Commonwealth v. Gorbea-Lespier, 66 A.3d 382, 385-86 (Pa. Super.
2013) (quotation marks and citations omitted) (quoting Commonwealth v.
Arthur, 62 A.3d 424, 427 (Pa. Super. 2013)).
The following principles guide our review of this matter.
[W]hen considering whether reasonable suspicion or probable
cause is required constitutionally to make a vehicle stop, the
nature of the violation has to be considered. If it is not necessary
to stop the vehicle to establish that a violation of the Vehicle
Code has occurred, an officer must possess probable cause to
stop the vehicle. Where a violation is suspected, but a stop is
necessary to further investigate whether a violation has
occurred, an officer need only possess reasonable suspicion to
make the stop.
Commonwealth v. Salter, 121 A.3d 987, 993 (Pa. Super. 2015)

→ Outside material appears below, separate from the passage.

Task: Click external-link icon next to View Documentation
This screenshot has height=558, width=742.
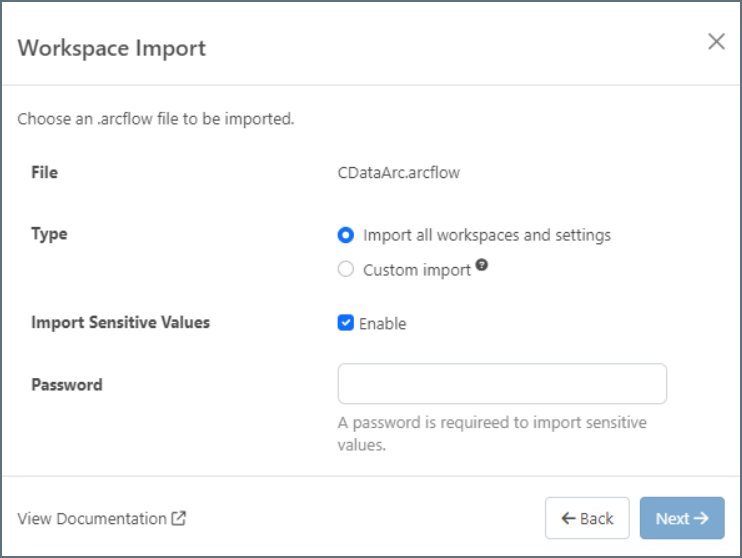Action: pyautogui.click(x=179, y=518)
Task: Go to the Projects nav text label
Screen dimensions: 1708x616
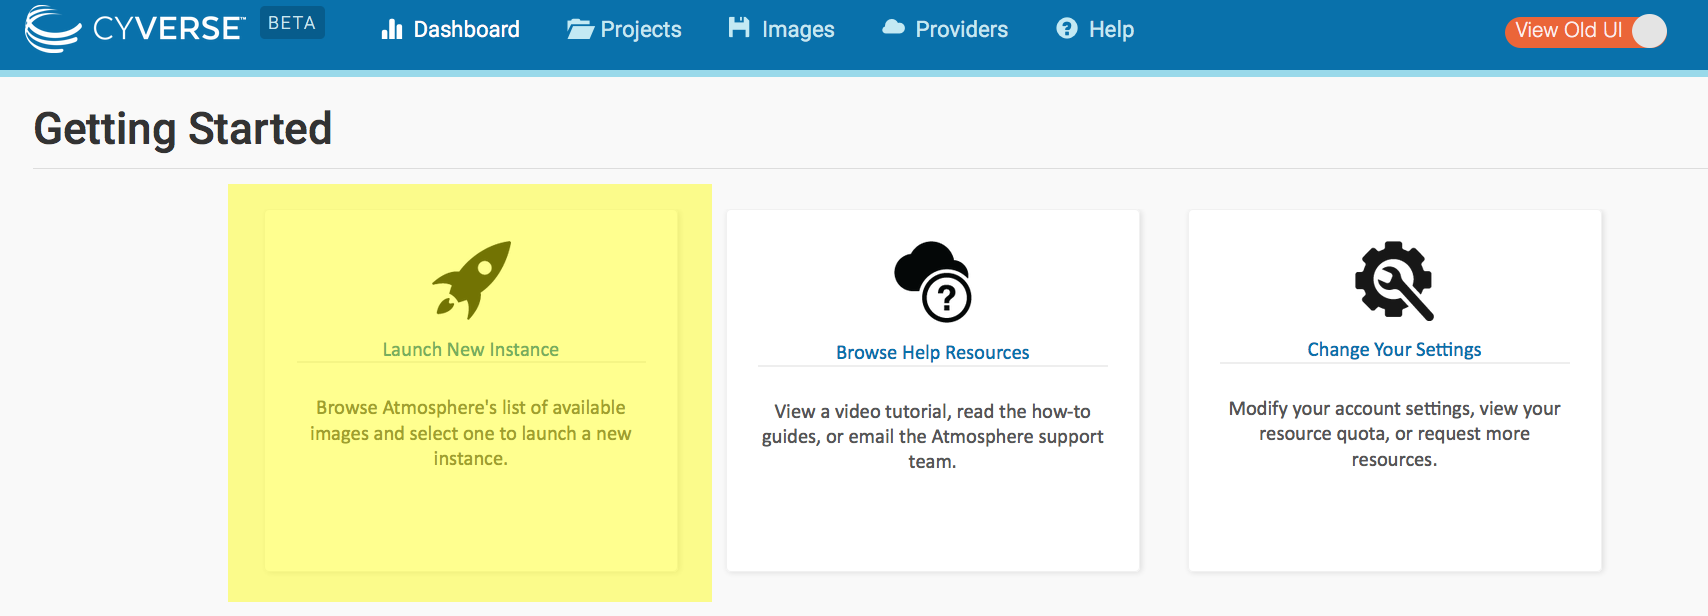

Probable cause is made out when the facts and circumstances
which are within the knowledge of the officer at the time of the
arrest, and of which he has reasonably trustworthy information,
are sufficient to warrant a man of reasonable caution in the
belief that the suspect has committed or is committing a crime.
The question we ask is not whether the officer’s belief was
correct or more likely true than false. Rather, we require only a
probability, and not a prima facie showing, of criminal activity.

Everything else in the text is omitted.